Cette même Cour suprême a en effet pourtant servi un camouflet au gouvernement fédéral en invalidant en mars la nomination du juge Marc Nadon, issu de la Cour fédérale, au plus haut tribunal du pays, pour occuper un des trois sièges du Québec. Le plus haut tribunal canadien avait statué que seuls les juges de la Cour supérieure et de la Cour d’appel du Québec étaient admissibles, ou encore des membres du Barreau du Québec depuis au moins 10 ans, en vertu de la Constitution.

Mais en offrant à un juge issu d’une cour fédérale le tremplin de la Cour d’appel, le gouvernement conservateur pourrait ensuite le placer à Cour suprême pour succéder à Louis LeBel cet automne.

«Il est essentiel que soient clarifiées les règles constitutionnelles concernant ces nominations, pour garantir l’expertise en droit civil, les traditions juridiques et les valeurs sociales du Québec», a soutenu Stéphanie Vallée dans son communiqué. Ce faisant, le gouvernement Couillard soulève donc des doutes sur «l’expertise en droit civil, les traditions juridiques et les valeurs sociales du Québec» chez les juges de la cour fédérale.

Le renvoi porte sur l’interprétation à donner de l’article 98 de la Constitution, sur la validité de la nomination des membres des cours fédérales. Les juges de la Cour d’appel devront donc se prononcer sur les critères de nomination d’un de leurs collègues.

Dans une courte entrevue téléphonique, le porte-parole de la ministre, Jad-Patrick Parsoum, est demeuré laconique et n’a pas voulu élaborer davantage sur les motifs du renvoi.

«Sous toutes réserves, non, c’est la première fois que cela arrive», qu’un juge de la Cour fédérale est nommé à la Cour d’appel, s’est-il borné à commenter.

En juin, le gouvernement conservateur avait entretenu la confusion à propos de ses intentions à l’égard de Robert Mainville. En Chambre, le ministre de la Justice, Peter MacKay, avait déclaré MacKay, a dit que les compétences du juge Mainville seraient les bienvenues à la Cour suprême et aussi à la Cour d’appel.
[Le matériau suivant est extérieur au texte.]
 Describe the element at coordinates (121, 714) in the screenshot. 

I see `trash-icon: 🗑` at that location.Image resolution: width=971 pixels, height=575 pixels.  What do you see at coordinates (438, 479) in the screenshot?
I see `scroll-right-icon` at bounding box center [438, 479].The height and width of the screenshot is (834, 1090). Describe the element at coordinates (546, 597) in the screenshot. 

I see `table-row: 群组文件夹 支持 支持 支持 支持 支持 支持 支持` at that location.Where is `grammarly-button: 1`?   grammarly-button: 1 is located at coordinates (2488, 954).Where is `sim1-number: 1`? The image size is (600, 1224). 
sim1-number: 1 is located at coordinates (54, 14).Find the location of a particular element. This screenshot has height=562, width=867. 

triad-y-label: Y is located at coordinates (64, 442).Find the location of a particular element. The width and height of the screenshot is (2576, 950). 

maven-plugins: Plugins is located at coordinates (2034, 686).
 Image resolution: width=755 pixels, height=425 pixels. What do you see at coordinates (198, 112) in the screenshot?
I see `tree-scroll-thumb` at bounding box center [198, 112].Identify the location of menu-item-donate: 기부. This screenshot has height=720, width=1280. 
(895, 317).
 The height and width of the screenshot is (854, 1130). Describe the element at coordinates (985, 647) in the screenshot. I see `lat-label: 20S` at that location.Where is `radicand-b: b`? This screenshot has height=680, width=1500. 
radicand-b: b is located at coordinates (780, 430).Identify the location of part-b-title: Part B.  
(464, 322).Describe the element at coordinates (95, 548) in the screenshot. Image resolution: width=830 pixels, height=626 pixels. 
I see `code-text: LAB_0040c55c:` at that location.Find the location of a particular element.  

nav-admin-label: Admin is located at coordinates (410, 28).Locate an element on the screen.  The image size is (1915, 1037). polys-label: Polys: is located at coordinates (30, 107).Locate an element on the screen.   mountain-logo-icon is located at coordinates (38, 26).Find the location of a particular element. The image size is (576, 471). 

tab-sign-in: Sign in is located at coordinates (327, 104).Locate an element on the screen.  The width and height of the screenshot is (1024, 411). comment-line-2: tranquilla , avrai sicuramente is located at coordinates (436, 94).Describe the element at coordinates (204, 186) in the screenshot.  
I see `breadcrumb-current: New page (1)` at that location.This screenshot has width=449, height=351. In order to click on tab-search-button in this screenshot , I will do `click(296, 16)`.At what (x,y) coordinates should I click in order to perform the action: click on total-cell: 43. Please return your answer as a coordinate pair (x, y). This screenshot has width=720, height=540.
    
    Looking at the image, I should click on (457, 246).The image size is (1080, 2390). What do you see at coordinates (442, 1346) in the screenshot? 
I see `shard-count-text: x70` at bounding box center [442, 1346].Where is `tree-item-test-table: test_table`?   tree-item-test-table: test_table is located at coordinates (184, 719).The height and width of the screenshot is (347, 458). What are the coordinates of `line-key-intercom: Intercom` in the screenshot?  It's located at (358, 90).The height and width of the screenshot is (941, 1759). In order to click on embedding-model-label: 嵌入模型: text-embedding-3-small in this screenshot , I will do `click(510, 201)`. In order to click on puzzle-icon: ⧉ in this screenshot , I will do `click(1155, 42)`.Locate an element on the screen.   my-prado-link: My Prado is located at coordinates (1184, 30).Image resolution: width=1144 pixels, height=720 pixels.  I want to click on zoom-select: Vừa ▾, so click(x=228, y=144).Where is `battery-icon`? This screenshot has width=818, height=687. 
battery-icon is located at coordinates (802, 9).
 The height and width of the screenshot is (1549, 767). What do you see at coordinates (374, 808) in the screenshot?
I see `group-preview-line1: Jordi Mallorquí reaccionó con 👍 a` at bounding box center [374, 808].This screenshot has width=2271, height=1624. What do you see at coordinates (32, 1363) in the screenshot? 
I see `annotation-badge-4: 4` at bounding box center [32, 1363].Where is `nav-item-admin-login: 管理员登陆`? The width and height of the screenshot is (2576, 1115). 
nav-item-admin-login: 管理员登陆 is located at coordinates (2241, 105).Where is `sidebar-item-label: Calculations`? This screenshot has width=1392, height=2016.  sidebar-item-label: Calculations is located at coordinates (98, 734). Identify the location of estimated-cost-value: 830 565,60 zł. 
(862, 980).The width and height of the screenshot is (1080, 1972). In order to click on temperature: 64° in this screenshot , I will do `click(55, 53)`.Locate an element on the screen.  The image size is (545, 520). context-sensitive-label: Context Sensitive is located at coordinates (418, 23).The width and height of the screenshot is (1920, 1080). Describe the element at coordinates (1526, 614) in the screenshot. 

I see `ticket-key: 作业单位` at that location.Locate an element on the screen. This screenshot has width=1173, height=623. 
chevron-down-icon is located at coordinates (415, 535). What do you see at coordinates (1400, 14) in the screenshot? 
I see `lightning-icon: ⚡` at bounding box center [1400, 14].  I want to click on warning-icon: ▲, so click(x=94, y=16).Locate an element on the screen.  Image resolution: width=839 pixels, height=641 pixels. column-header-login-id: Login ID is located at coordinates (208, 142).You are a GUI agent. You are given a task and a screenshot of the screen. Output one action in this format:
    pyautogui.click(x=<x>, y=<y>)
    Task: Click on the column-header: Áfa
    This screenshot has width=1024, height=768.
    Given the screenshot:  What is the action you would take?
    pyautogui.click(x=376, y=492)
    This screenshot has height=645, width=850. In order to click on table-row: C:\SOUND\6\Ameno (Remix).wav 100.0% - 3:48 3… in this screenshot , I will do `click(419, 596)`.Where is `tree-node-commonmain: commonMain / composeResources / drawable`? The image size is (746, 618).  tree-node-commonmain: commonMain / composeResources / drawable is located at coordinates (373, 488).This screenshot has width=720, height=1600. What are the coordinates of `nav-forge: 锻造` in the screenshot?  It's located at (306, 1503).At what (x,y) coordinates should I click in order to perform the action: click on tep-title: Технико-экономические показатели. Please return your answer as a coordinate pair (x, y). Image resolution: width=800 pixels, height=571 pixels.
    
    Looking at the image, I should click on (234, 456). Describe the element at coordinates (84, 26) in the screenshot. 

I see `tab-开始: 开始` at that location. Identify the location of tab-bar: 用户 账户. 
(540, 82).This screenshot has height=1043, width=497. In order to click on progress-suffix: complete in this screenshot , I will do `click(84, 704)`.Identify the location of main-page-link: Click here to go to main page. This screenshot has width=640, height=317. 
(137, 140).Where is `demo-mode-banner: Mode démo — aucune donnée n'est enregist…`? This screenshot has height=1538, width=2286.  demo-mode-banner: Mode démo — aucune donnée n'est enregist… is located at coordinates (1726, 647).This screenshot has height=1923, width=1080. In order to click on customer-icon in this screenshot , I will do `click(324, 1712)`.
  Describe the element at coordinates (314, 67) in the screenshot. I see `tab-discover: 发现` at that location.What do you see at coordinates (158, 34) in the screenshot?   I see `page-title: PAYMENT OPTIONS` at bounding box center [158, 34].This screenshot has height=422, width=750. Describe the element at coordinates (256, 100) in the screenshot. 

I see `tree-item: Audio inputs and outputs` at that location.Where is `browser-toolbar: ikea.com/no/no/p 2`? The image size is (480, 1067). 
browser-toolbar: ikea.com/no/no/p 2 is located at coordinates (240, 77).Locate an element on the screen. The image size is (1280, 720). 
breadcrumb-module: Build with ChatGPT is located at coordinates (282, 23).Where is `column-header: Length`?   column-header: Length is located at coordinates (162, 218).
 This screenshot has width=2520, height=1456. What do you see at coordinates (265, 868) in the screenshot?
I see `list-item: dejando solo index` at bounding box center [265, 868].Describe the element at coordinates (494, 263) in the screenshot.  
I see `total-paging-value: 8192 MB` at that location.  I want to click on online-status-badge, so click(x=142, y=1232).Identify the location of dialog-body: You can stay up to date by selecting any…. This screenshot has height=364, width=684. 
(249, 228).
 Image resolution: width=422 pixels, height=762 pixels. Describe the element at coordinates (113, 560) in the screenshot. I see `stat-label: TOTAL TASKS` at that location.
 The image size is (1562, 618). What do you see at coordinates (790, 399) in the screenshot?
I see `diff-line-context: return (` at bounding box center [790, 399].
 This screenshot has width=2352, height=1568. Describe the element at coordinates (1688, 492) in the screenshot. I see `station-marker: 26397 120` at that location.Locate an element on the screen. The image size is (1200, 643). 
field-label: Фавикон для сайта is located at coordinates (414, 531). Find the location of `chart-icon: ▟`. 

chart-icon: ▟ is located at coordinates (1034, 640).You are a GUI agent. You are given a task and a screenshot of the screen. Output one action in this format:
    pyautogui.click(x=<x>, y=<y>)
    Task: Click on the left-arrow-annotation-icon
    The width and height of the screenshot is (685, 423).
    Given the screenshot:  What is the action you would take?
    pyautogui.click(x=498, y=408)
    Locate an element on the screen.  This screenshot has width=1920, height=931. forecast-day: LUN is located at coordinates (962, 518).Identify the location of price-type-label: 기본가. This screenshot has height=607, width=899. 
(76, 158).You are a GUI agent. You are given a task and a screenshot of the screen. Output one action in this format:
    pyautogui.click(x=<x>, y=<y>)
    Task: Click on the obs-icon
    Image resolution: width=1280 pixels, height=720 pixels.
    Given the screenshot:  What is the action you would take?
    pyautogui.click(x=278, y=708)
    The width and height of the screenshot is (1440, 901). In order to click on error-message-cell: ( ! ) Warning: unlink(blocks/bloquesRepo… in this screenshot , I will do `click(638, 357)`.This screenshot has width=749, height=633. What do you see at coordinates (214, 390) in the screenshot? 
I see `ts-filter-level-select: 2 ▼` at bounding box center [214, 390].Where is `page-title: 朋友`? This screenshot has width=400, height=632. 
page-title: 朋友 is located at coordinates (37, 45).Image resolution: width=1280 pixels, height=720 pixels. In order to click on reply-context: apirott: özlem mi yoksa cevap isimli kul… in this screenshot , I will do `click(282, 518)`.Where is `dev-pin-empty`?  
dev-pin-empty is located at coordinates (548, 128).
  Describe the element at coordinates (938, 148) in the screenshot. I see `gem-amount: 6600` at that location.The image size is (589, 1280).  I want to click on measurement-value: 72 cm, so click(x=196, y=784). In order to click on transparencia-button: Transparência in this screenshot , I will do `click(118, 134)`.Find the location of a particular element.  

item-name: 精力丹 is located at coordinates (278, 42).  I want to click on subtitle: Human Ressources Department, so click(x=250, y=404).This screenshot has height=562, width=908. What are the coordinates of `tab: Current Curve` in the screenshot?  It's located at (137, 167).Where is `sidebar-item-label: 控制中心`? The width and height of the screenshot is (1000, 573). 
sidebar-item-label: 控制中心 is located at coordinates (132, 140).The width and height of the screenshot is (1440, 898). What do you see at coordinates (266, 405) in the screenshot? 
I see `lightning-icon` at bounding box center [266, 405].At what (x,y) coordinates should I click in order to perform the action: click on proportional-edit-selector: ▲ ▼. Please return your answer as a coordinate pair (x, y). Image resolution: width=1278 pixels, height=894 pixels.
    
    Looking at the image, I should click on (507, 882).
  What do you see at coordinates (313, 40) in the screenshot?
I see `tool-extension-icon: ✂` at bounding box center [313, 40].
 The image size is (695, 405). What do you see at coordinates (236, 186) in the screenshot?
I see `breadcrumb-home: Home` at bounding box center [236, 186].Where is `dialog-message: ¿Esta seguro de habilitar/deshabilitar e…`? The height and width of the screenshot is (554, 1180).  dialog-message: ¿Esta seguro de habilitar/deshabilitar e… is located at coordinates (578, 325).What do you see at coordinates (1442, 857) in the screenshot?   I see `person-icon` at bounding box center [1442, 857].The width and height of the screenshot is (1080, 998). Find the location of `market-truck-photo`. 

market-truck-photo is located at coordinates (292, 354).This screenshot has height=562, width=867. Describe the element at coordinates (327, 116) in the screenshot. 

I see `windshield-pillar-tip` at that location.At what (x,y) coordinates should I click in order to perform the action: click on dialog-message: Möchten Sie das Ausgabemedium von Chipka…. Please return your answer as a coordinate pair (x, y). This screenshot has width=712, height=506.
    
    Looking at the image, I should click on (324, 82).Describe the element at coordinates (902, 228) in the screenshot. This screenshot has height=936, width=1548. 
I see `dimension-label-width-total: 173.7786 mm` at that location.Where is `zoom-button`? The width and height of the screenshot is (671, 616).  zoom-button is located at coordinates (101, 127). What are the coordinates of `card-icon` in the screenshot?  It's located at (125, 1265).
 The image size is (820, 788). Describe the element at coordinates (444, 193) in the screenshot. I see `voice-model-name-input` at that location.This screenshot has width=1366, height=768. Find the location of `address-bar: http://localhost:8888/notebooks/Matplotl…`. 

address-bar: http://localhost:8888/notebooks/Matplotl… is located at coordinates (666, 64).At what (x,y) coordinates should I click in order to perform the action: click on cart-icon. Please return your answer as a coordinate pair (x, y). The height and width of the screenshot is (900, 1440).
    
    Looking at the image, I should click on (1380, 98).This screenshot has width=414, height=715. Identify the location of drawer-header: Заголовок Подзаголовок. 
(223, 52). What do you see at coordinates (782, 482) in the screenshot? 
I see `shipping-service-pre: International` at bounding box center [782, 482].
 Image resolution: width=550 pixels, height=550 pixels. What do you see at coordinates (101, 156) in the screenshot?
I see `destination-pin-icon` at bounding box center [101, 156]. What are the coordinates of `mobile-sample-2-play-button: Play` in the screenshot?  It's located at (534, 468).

Il a par la suite tenté de rectifier ses propos _ et de réfuter qu’il était envisagé de le nommer à la Cour suprême _ en disant que la Cour d’appel est la « Cour suprême » pour la province de Québec.

L’opposition continue néanmoins de croire que le gouvernement conservateur tente de contourner le jugement de la Cour suprême dans la cause Nadon, en nommant le juge Mainville à la Cour d’appel, pour ensuite légitimer son accession à la Cour suprême. Ces soupçons sont alimentés de plus par la courte liste de remplaçants potentiels pour le juge LeBel à la Cour suprême, qui a été publiée dans le journal Globe and Mail. Le nom de Robert Mainville y figure.

Par ailleurs, un avocat de Toronto, Rocco Galati, le même qui avait demandé à la Cour fédérale d’annuler la nomination de Marc Nadon, a aussi déposé une demande pour faire invalider celle du juge Mainville.

Me Galati soutient que la Constitution prévoit que les juges de la Cour supérieure et de la Cour d’appel doivent être « choisis parmi les membres du Barreau de cette province » et pas parmi les juges siégeant à la Cour fédérale.